The prevalence of female obesity at child-bearing ages has continuously increased in recent years1. Maternal baseline body mass index (BMI) values are categorized by standard conventions: underweight (BMI <18.5 kg/m2), normal weight (BMI 18.5–24.9 kg/m2), overweight (BMI 25–29.9 kg/m2) and obese (BMI ≥ 30 kg/m2). Maternal obesity is further stratified into three classes: class I (BMI 30–34.9 kg/m2), class II (BMI 35–39.9 kg/m2) and class III (BMI ≥ 40 kg/m2)2. Accumulating evidence has suggested that maternal obesity before and during pregnancy can result in pregnancy-induced hypertension, pre-eclampsia, gestational diabetes and caesarean delivery, as well as foetal and neonatal complications, such as macrosomia, intrauterine growth retardation, foetal death, stillbirth and infant death3,4, but the underlying mechanisms have not been well established.
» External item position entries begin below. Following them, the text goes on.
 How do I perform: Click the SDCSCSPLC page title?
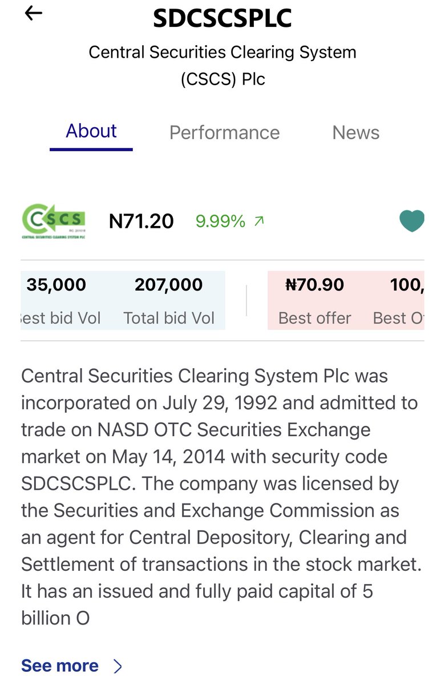[x=223, y=19]
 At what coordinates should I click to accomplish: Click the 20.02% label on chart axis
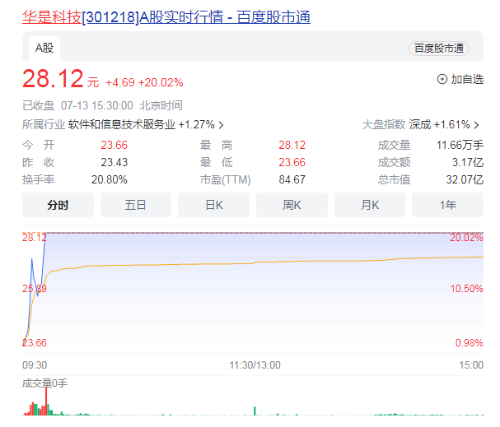(466, 238)
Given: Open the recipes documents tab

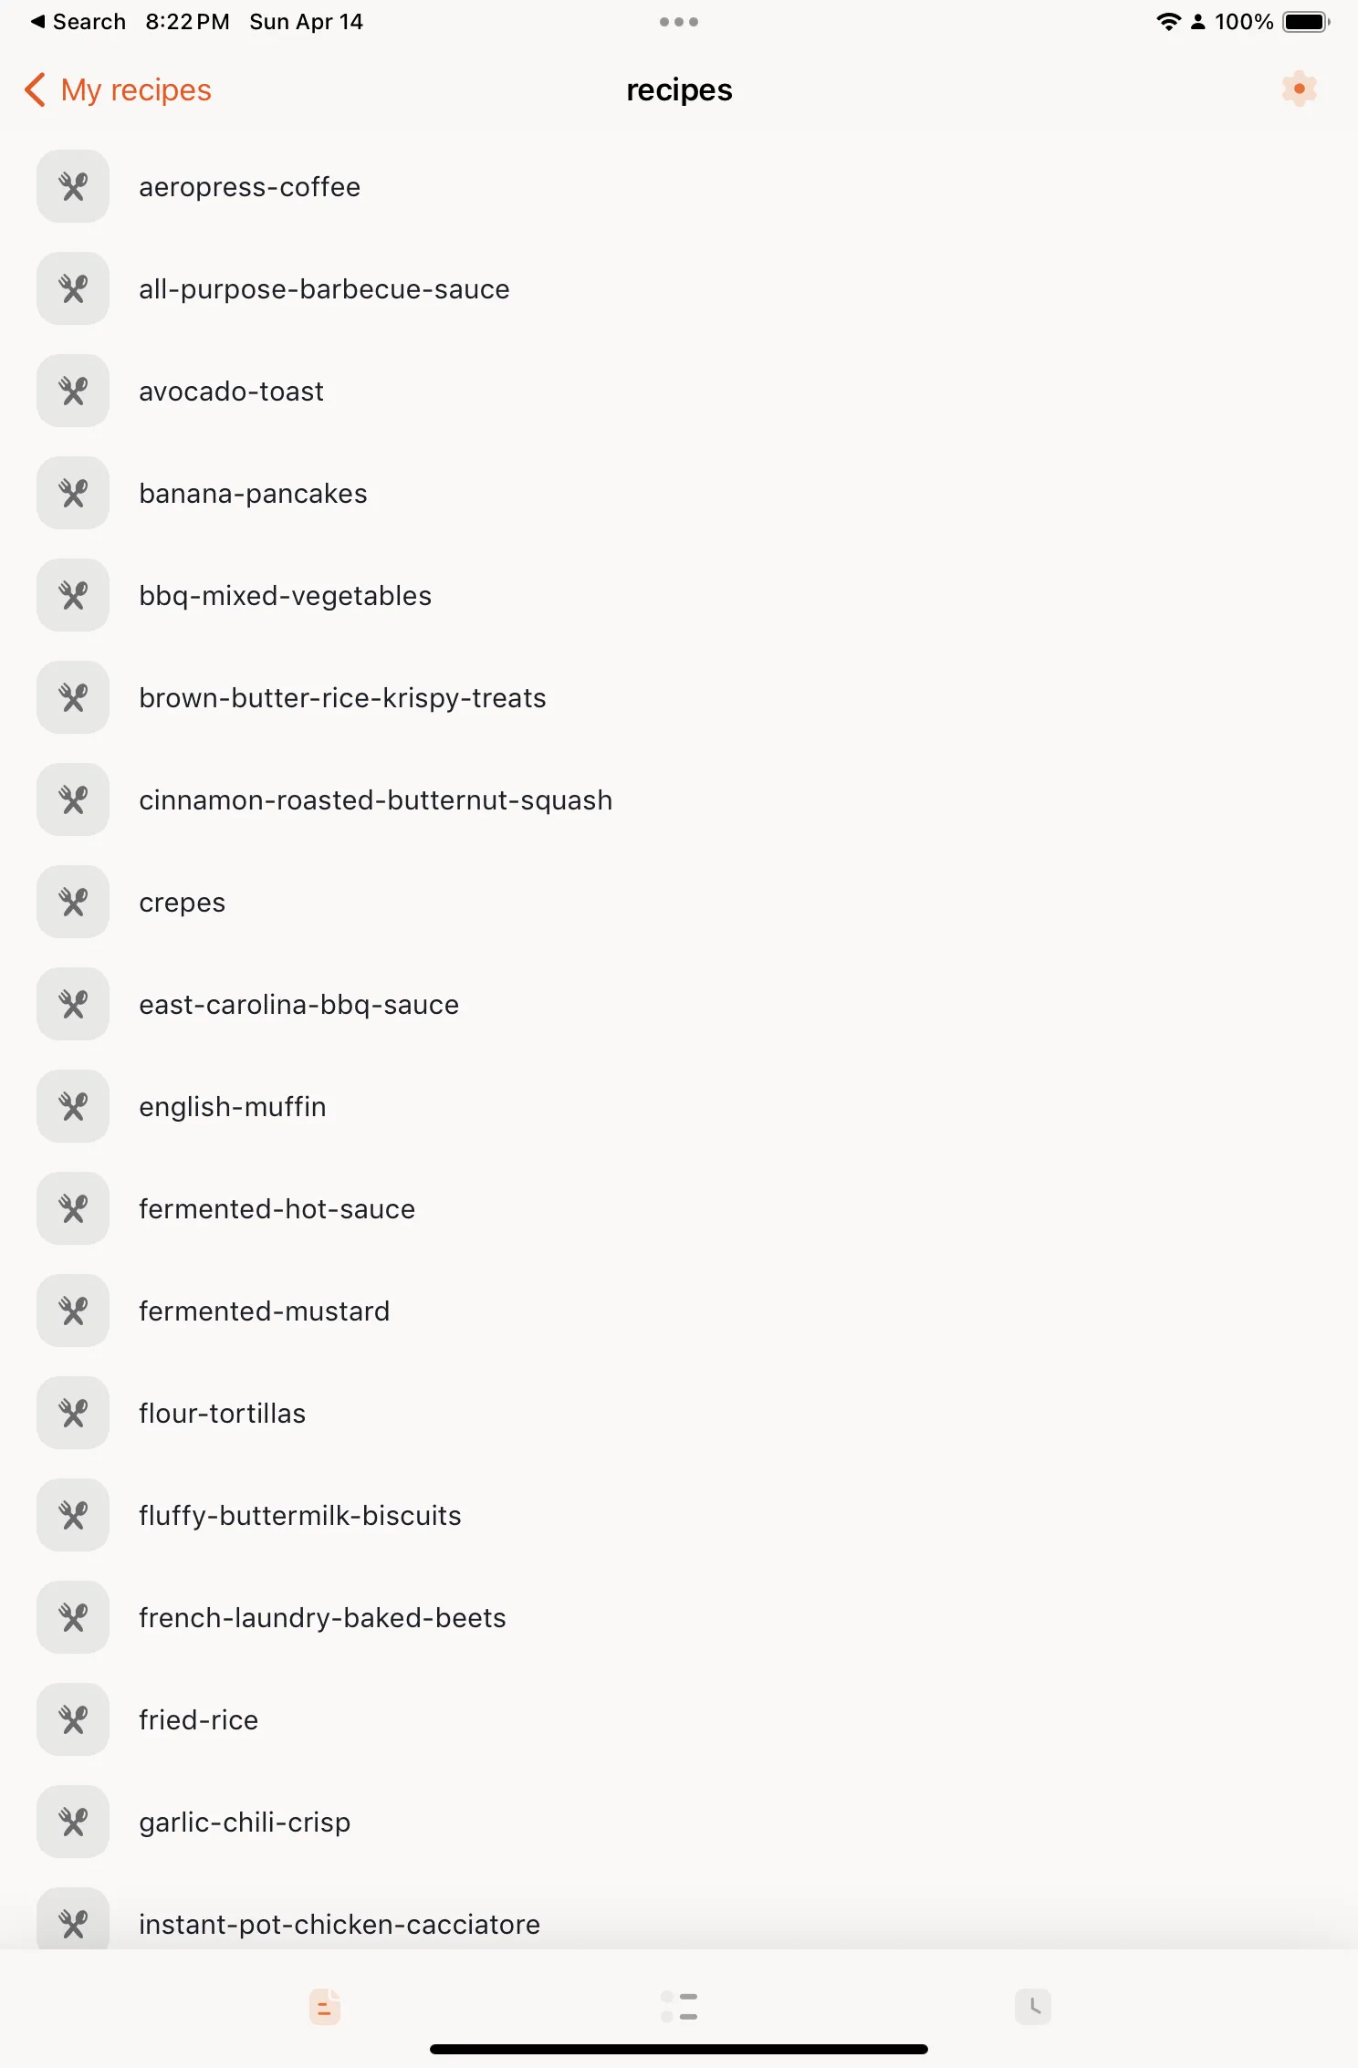Looking at the screenshot, I should pyautogui.click(x=325, y=2006).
The Apgar score was introduced by Virginia Apgar in 1953 and is evaluated at 1, 5 and 10 minutes after birth. The Apgar score is used as an index to evaluate the neonate’s overall status and response to resuscitation, as well as its prognosis beyond the neonatal period5. Furthermore, previous studies have observed that low Apgar scores at birth increased the risk for later motor control and perception difficulties, cognitive developmental delays, learning disabilities, cerebral palsy, autism, attention-deficit/hyperactivity disorder and epilepsy6,7.
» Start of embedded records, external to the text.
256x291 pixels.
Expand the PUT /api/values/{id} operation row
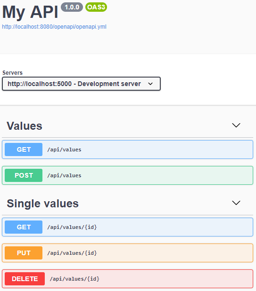(x=128, y=253)
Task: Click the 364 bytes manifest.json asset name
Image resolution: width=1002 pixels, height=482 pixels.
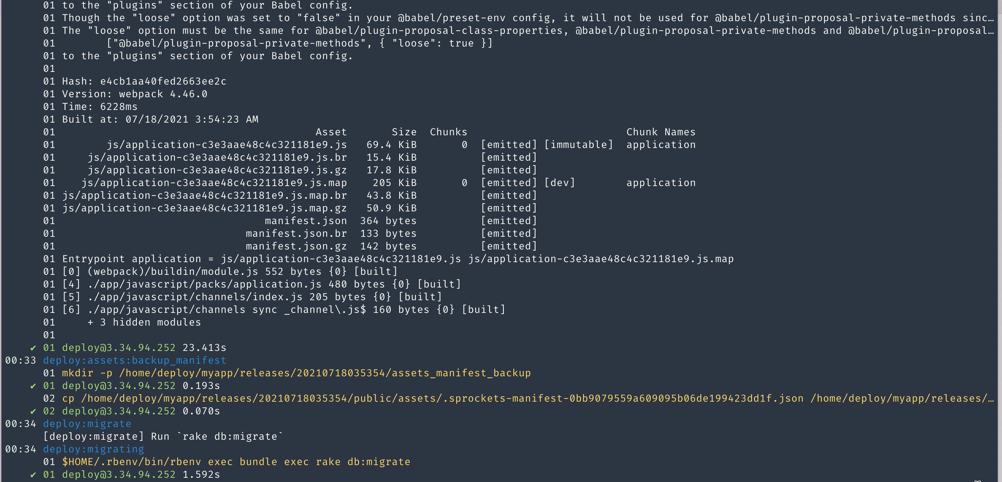Action: 305,221
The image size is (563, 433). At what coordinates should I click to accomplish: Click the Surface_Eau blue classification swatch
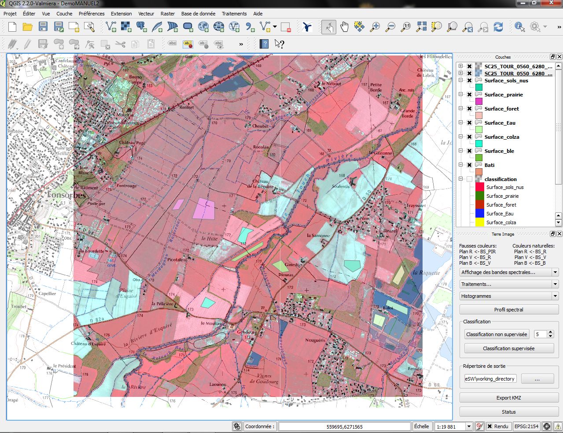coord(479,214)
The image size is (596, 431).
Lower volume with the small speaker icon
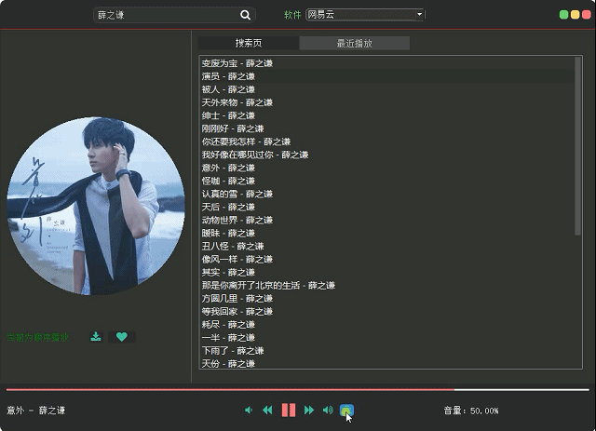[x=249, y=411]
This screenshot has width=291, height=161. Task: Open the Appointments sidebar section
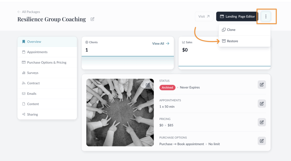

In addition, cord pH is a more sensitive measure for high risk neonates that may be at risk for poor neurologic outcomes, as most cerebral palsy patients have normal Apgar scores at birth8. Cord pH is one assessment of neonatal metabolic status. Cord pH decreases when hydrogen ions from anaerobic metabolism overwhelm the foetus’s buffer capacity, which is an important indicator of birth asphyxia9. Birth asphyxia, although the correct definition is imprecise, is an insult to the foetal or newborn due to failure to breath or breathing poorly leading to decrease oxygen perfusion to various organs10. It remains a persistent worldwide problem occurring in 20 per 1000 term live births10. According to WHO survey, up to 23% of neonatal deaths in low-income countries are due to birth asphyxia11. In addition, it is also one of the leading causes of neonatal deaths within 24 hours12. Thus, determination of maternal factors that may affect Apgar score and cord pH will improve the understanding of the influence of maternal obesity and provide evidence for predicting serious conditions in order to plan appropriate neonatal care.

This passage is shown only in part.